Diese eher spärliche Handlung ist jedoch nur ein Gerüst für zahllose Abschweifungen und, vor allen Dingen, für den hier dargestellten Erzählprozess, der das eigentliche Thema des Romans ist.
Form
Bei dem Text handelt es sich um die Darstellung eines (wenn auch in 35 Textsegmente gegliederten) fortlaufenden Schreibprozesses, im Sinne eines Erzählprozesses, der als solcher selbstreferentiell thematisiert wird und chronologisch abläuft, während der Erzähler auf die Ereignisse, über die er berichtet, frei und scheinbar ungeordnet oder seiner eigenen Ordnung folgend zugreift.

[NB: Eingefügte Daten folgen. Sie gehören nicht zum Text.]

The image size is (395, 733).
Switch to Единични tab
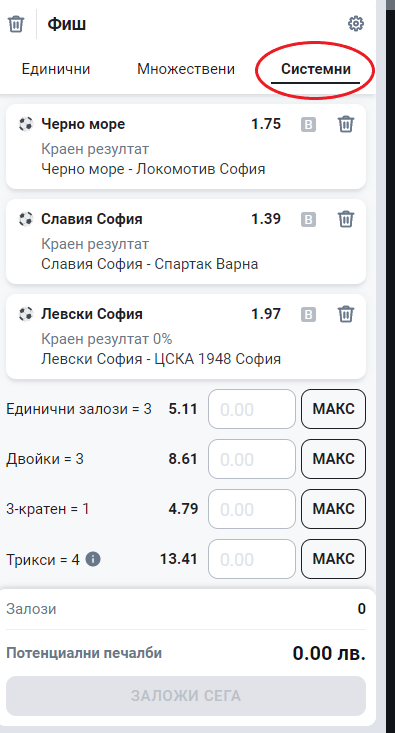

Der Text beginnt mit den Sätzen „Edith liebt ihn. Hiervon nachher mehr“ (7), womit eine wichtige Strukturierungsebene, nämlich ein Geflecht aus Vorverweisen und Verrätselungen, gleich zu Anfang eingeführt wird. Dieses Geflecht spielt mit den Erwartungen des Lesers, stellt ein An-der-Nase-Herumführen dar: Manche der Vorverweise bleiben uneingelöst, andere beziehen sich auf Ereignisse, die für den Fortgang des Geschehens (das ohnehin keine wichtige Rolle spielt) völlig irrelevant sind oder nicht in dem Zusammenhang miteinander stehen, der impliziert wurde. „Doch nun mit Verlaub von einem Dienstmädchen und einem Kniekuss und einem Buch, das in einem Chalet abgegeben wurde“ (24), heißt es beispielsweise – es erweist sich dann aber, dass die Episoden gar nichts miteinander zu tun haben: „Er fragte den Knaben: 'Darf ich dein Dienstmädchen sein? Das wäre süß für mich.' (…), und nun küsste dies räuberische Dienstmädchen dem Knaben die Knie. (…) Mit dem Abgeben des Buches war es so: Dem Räuber war ein Buch geliehen worden von einer Dame mit weißem Haar, die innerlich sehr jugendlich fühlte.“ (27)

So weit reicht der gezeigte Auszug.